I’m going to start by going over some of Roon’s shortcomings with regard to genres today:

  • Roon’s genre hierarchy comes from Rovi/AllMusic and it’s reasonable to disagree with how they have organized the genres, or how they have assigned genres to albums and artists.
  • Unidentified content does not have genres at all in Roon.
  • Many people have manually groomed their files with genre tags and want to use them.
  • Genre assignments roil peoples’ emotions in ways that other editorial metadata (like reviews) do not, and we are currently offering no flexibility in this area. I’ll admit to being surprised at how upset people can become when they see genre assignments that they perceive as inappropriate. Nonetheless, we get it. You care. We need to do something about it.

Incorporating local genres into the Roon hierarchy seems like a good move, since the alternative is a segregationist approach that creates two side-by-side systems that are separate but not-quite-equal, duplicate copies of “Jazz”, and so forth.

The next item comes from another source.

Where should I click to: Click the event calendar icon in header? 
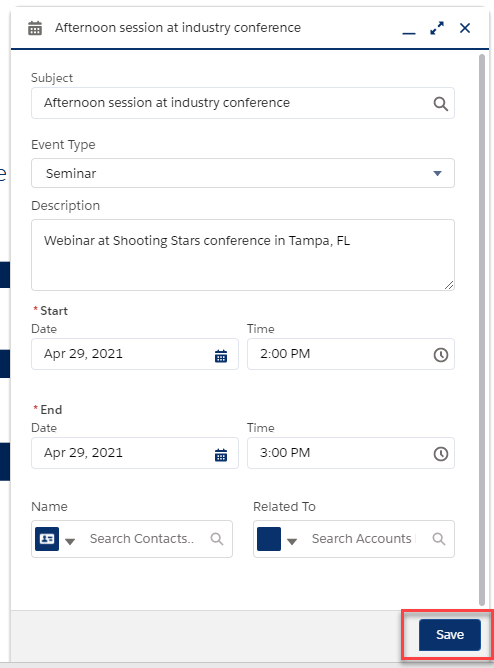coord(35,28)
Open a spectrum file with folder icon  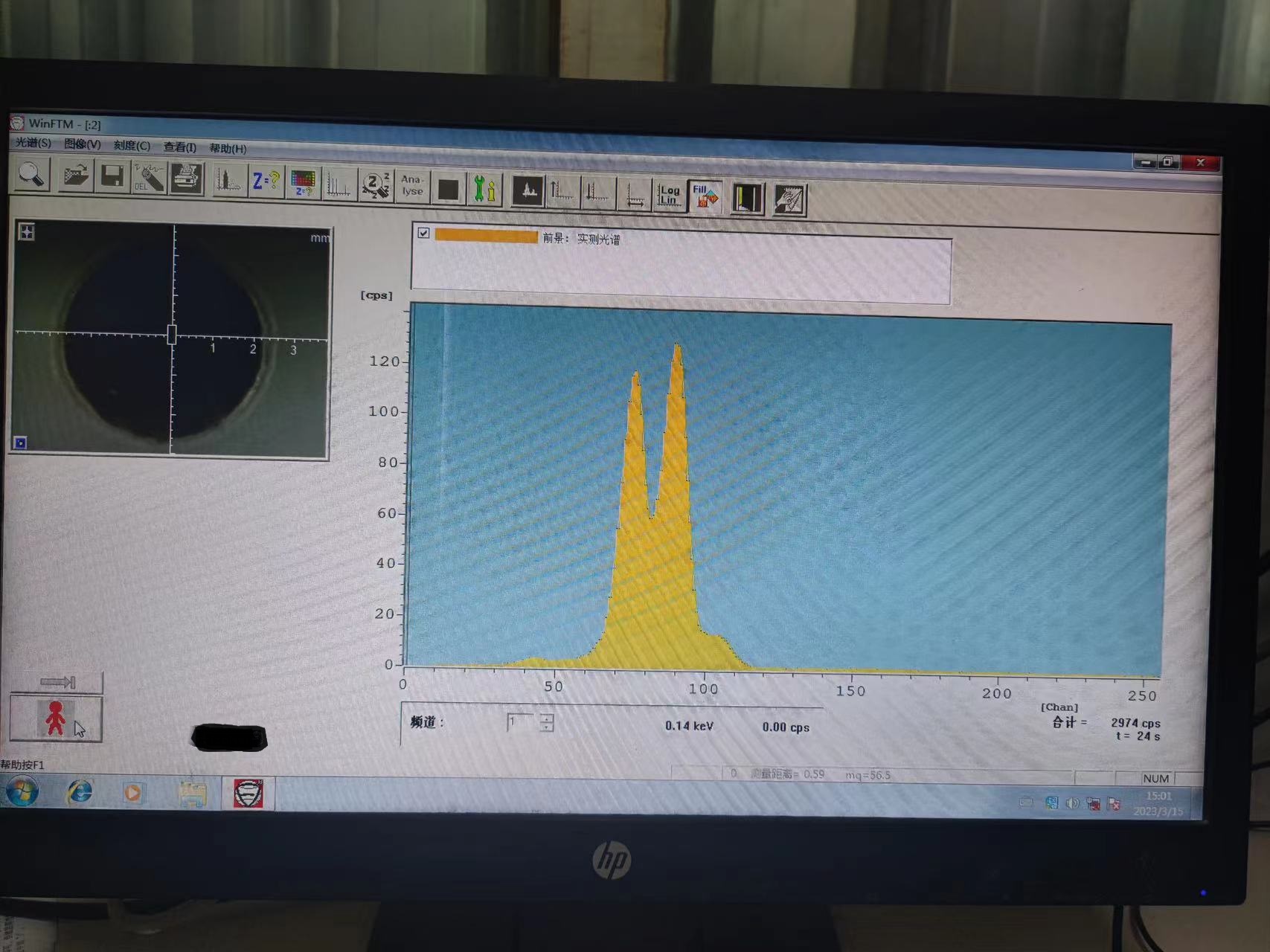click(x=75, y=176)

This means:

  • Roon Genres and Local Genres are organized in the same hierarchy. “Jazz” means “Jazz” no matter where it came from.
  • Users are able to re-arrange the genre hierarchy as they see fit, so the Roon hierarchy is basically a suggestion/starting point, not a royal decree.
  • Local genres that don’t match up with Roon genres go into a special node in the genre hierarchy called “Uncategorized” until the user puts them somewhere more apt.

It’s pretty clear that genre assignments need to be editable. This means that you’d be able to add or remove genres from albums and artists. I don’t think there will be much controversy on this point. Roon should keep separate lists of local genre assignments, Roon genre assignments, and changes to genre assignments that arose via manual editing. This is both fully non-destructive/intent preserving, and allows us to treat them differently.

We don’t think the default experience should include local genres. For people without groomed genres, they will make the experience worse because in non-groomed collections, local genre tags are a complete mess. The current plan includes a setting that defaults to off, called “Show Local Genres”. When the setting is enabled, it causes local genres to show up alongside Roon genres on the album details screen.

Ok, those were the parts that I’m feeling pretty confident about. Lets get to the stuff where I’m less certain:

  • If you have “Metal” as a Local Genre, and we have “Heavy Metal” as a Roon Genre, those are treated as separate entities, even though they are semantically equivalent. Maybe we need some kind of user-defined mapping so that local genres can be re-written on the way in?
  • Since genres are identified by their names, there’s no such thing as “renaming” or “merging” genres. Semantically, in order to “rename” a genre, you would go to each album and change the reference from “Metal” to “Heavy Metal”. If this were a high-traffic use case, it could become a batch edit operation. This is how file tags work, so it seems like a reasonable place to be when supporting use cases that come from that world, but it still feels a little bit weird to us.
  • No-one (to my knowledge) has asked for a way to hide/disable Roon genres as a blanket choice, but we have considered having two switches: show/hide local genres, show/hide roon genres. If you flip both to off, then you start with a blank slate and only see genres that were added using Roon’s editing functionality. Otherwise, you see what you have chosen to see. I don’t like the slippery slope of disabling major product features as a solution to problems, but putting this one out there for feedback.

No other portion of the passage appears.